Excerto do documento:
▼

Os jogos eram inicialmente realizados no período do Carnaval e tinham lugar num campo rectangular de 100 por 48 metros, com uma bola de dimensões semelhantes às actuais. Só por volta de 1580 é que as regras foram oficializadas e o jogo aberto a todos: nobres e populares. Porém, com o passar dos anos, a tradição foi-se perdendo e, durante os século XVIII e XIX, o Calcio Fiorentino foi banido da cidade de Florença.

Mas não foi desta que esta modalidade/carnificina foi abolida de vez. Foi necessária a interferência do ditador italiano Benito Mussolini, ansioso por recuperar as tradições da era dourada italiana, e de um dos seus homens de confiança, Alessandro Pavolini, para que a bola (e o sangue) pudesse voltar a percorrer as pedras cinzentas e gastas da Praça de Santa Cruz. Este “renascimento” do Calcio deu-se em inícios da década de 30 do século XX e mantém-se até aos dias de hoje. Sem Mussolini, felizmente.

▲

O pedido: Devolve, sem qualquer alteração, o trecho do texto sobre o Calcio Fiorentino que começa em "Mas não foi" e vai até "Sem Mussolini, felizmente.", incluindo estas últimas palavras.

Registos

▼

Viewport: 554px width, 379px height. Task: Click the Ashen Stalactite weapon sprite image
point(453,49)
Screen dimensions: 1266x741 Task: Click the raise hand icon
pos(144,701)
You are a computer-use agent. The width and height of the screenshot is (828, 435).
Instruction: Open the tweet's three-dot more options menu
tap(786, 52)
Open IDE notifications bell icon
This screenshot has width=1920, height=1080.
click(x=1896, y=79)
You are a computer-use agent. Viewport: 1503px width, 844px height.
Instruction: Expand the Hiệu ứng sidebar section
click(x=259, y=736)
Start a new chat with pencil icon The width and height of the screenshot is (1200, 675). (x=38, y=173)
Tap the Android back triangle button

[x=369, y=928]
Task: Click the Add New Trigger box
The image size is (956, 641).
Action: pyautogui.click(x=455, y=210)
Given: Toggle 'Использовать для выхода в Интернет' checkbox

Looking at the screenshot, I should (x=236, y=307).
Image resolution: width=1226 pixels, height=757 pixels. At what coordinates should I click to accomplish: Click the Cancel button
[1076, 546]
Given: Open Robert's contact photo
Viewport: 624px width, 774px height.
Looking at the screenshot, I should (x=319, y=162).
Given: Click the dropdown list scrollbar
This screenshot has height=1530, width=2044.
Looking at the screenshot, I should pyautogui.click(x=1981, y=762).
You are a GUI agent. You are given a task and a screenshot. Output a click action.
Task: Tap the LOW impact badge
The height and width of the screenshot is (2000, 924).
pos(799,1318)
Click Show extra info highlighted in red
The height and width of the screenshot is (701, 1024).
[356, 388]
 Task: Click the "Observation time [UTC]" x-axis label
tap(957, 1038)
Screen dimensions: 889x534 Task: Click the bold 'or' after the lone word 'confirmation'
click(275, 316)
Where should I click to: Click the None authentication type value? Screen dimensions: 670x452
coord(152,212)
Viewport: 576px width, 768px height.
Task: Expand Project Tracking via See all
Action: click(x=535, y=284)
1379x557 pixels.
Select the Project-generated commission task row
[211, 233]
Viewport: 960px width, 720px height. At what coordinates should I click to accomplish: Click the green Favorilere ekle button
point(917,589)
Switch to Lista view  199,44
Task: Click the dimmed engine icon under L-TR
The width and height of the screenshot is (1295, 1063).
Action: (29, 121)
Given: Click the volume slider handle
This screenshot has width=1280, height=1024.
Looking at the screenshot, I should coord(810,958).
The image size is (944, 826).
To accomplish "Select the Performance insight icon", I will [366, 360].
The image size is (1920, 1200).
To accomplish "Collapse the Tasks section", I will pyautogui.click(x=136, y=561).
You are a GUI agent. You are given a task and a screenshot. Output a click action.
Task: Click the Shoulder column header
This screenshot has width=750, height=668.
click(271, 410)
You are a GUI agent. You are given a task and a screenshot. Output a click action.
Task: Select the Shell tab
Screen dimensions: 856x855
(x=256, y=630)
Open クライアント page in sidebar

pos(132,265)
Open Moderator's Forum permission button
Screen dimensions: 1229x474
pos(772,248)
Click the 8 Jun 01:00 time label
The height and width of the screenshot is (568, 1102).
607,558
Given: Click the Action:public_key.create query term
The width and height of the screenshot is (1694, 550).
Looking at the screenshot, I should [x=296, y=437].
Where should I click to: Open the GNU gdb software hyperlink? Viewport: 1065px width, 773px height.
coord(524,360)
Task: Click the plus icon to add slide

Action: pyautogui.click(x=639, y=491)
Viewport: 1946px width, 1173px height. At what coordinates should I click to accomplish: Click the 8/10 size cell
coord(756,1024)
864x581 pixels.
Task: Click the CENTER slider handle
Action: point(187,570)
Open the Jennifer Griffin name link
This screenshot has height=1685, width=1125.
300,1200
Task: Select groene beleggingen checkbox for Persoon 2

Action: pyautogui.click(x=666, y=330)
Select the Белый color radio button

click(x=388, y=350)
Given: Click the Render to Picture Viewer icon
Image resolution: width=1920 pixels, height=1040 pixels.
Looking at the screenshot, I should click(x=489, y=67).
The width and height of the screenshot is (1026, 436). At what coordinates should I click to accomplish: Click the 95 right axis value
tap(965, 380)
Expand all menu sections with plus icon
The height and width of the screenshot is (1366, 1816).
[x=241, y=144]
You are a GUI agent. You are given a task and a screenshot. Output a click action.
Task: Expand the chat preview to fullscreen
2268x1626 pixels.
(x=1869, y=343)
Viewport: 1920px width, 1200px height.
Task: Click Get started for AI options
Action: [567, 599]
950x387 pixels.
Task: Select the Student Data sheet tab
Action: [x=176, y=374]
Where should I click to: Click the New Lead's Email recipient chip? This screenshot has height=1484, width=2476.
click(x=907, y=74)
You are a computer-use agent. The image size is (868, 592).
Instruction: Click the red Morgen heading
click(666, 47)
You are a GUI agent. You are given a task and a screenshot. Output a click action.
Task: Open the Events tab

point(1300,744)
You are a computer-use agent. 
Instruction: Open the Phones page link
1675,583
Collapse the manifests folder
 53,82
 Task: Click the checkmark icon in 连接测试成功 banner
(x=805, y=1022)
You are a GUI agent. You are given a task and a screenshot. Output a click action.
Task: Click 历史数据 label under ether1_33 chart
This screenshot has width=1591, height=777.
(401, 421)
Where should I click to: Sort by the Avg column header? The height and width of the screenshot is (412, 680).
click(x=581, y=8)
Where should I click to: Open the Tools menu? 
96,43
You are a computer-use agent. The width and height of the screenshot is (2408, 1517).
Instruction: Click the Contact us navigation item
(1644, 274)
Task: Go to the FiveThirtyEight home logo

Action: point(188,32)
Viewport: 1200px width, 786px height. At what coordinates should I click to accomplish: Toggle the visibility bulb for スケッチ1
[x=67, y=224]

▲

A resposta:
Mas não foi desta que esta modalidade/carnificina foi abolida de vez. Foi necessária a interferência do ditador italiano Benito Mussolini, ansioso por recuperar as tradições da era dourada italiana, e de um dos seus homens de confiança, Alessandro Pavolini, para que a bola (e o sangue) pudesse voltar a percorrer as pedras cinzentas e gastas da Praça de Santa Cruz. Este “renascimento” do Calcio deu-se em inícios da década de 30 do século XX e mantém-se até aos dias de hoje. Sem Mussolini, felizmente.